Frontiers
Disaster Insurance Coverage Remains Low
September 1997
Few people expect to be directly affected by a hurricane, tornado or flood. And therefore, only a few people buy insurance. These are the findings of an NSF-funded study of risky behavior, a follow-up to a 1978 study that found virtually the same thing.
Logical factors, such as the cost of insurance and perceived likelihood of disaster, don't count for much in most people's decisions, according to Howard Kunreuther of the Wharton School of Business at the University of Pennsylvania. Kunreuther conducted the study and continues to examine what prompts people to insure--or not.
Kunreuther found that following a severe flood or earthquake, residents often show keen interest in purchasing insurance, even though they know it comes too late to provide financial relief from the recent disaster. Often, persons cancel these policies after several years of not experiencing another disaster.
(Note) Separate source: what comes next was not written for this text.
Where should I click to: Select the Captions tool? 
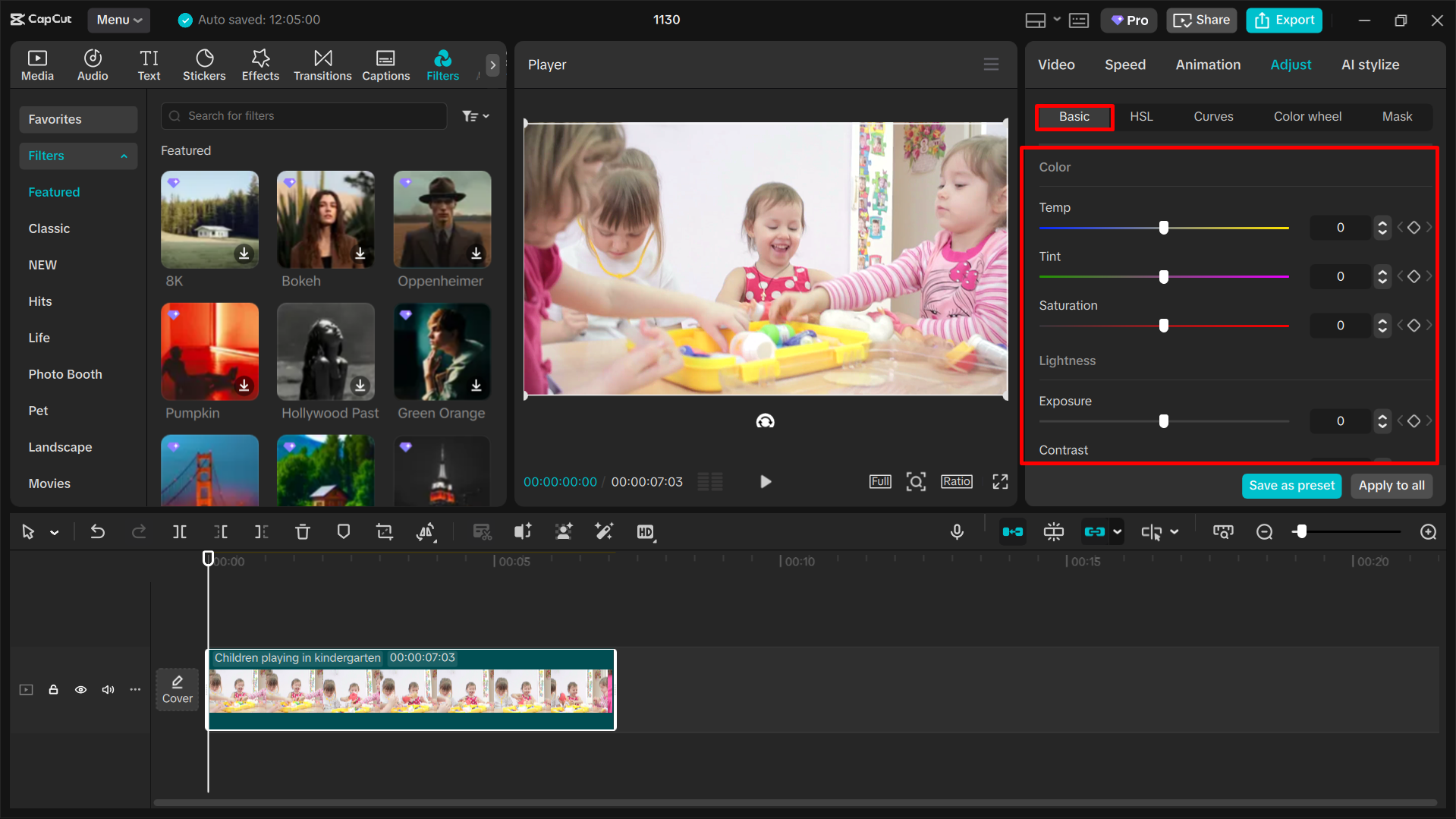tap(385, 65)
Kunreuther and his colleagues Paul Kleindorfer and Neil Doherty say that the government, insurers, financial institutions, the real estate industry and property owners each have a role in minimizing the chance of property damage. In general, the researchers found property owners ill-informed about the real risks of disaster and about the limited government assistance they should expect.
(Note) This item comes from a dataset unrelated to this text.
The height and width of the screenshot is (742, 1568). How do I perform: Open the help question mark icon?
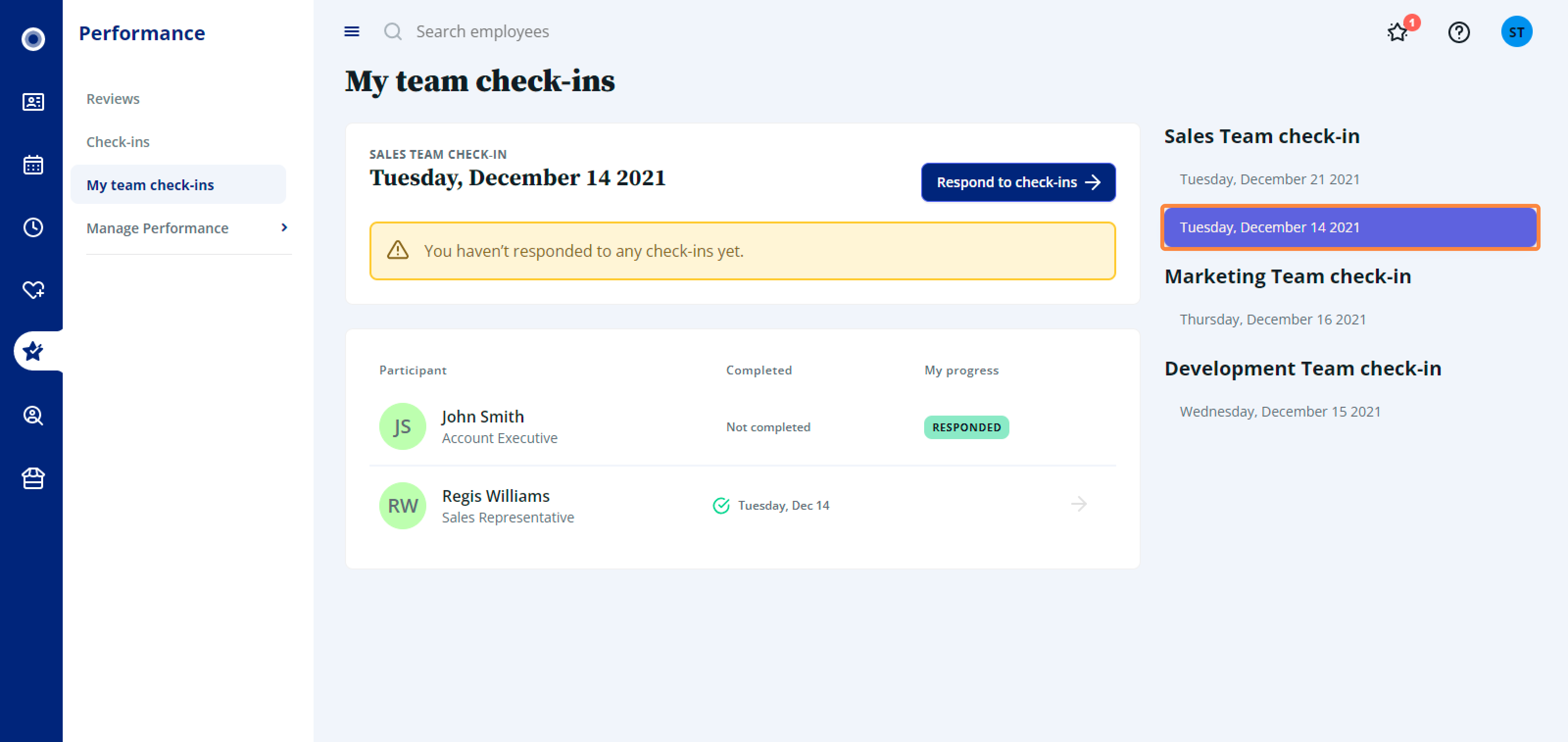point(1458,32)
"The lessons learned from the research done at Wharton and elsewhere are clear," says William Anderson, director of NSF's Hazard Mitigation Research Section. "On the one hand, institutions and individuals need better information on the real likelihood of disasters and their associated costs. On the other hand, better information alone may not help; we need to pay attention to the research conducted on how people and institutions actually make decisions under risk and actually use available information in this process."